Je pense que cela devrait être la priorité de toutes les organisations qui œuvrent pour les travailleuses. Pour être efficaces, les mécanismes doivent impliquer activement les travailleuses. Il est temps de s'unir et d’agir."

Joanna Maranhão, nageuse olympique et coordinatrice de Sports & Rights Alliance, Brésil. © 2023 Joanna Maranhão

Joanna Maranhão (Brésil) : coordinatrice de Sports & Rights Alliance

Joanna Maranhão est une ancienne nageuse olympique, une activiste et une coordinatrice de réseau pour Sports & Rights Alliance, une coalition qui comprend Human Rights Watch et d’autres organisations non gouvernementales, ainsi que des syndicats, qui travaillent ensemble pour défendre les droits humains dans le domaine du sport. Survivante d’abus sexuels qu’elle a subis en tant que sportive, Joanna a mené avec succès une campagne visant à allonger le délai de prescription au Brésil pour permettre aux personnes victimes d’abus sexuels pendant leur enfance de disposer de plus de temps pour porter plainte, qui a abouti à l’adoption d’une loi portant son nom.

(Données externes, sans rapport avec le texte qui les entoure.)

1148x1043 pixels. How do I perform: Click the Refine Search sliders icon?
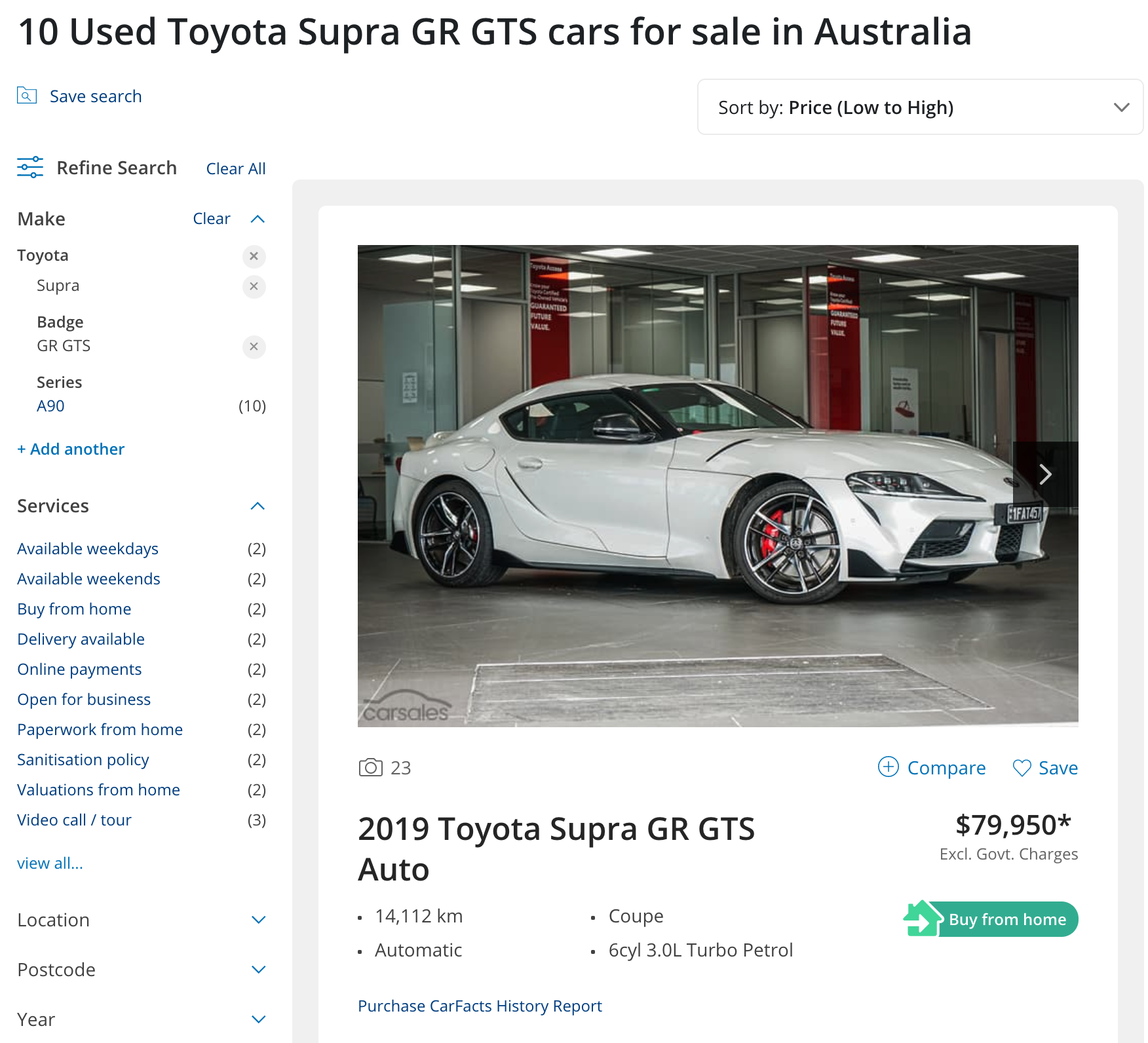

"Mon parcours de militante fait partie de mon parcours de guérison. Comme j’avais 21 ans lorsque j’ai révélé publiquement ce que j’avais subi, le délai de prescription avait déjà expiré et je n’ai pas pu porter plainte. En fin de compte, c’est [mon agresseur] qui a porté plainte contre moi, ce qui a été un cauchemar et quelque chose de tellement difficile à comprendre pour moi. Lorsque je me suis enfin sentie prête à révéler mon histoire, la justice n’était pas là pour moi. Si l’on ajoute à cela la négligence totale des instances dirigeantes du sport brésilien à l’époque, je n’avais pas d’autre choix que de faire quelque chose.

J’ai donc pris deux décisions. [Premièrement], ne pas abandonner la natation, même si je nageais lentement ou si c’était difficile pour moi de me trouver dans cet espace. [Deuxièmement], faire tout ce que je pouvais pour que d’autres ne soient pas confrontés à ce que je vivais.

Les traumatismes n’appartiennent pas au passé et les lois doivent faire en sorte que nous [puissions] prendre le temps qu’il faut pour en parler et les signaler. Lorsque la loi a été promulguée, je me suis sentie plus forte que jamais, comme si ce plaidoyer pouvait m’aider à guérir, mais je n'étais en aucun cas satisfaite. Le système de signalement actuel [du Brésil] est extrêmement violent et recrée en permanence des traumatismes chez les victimes.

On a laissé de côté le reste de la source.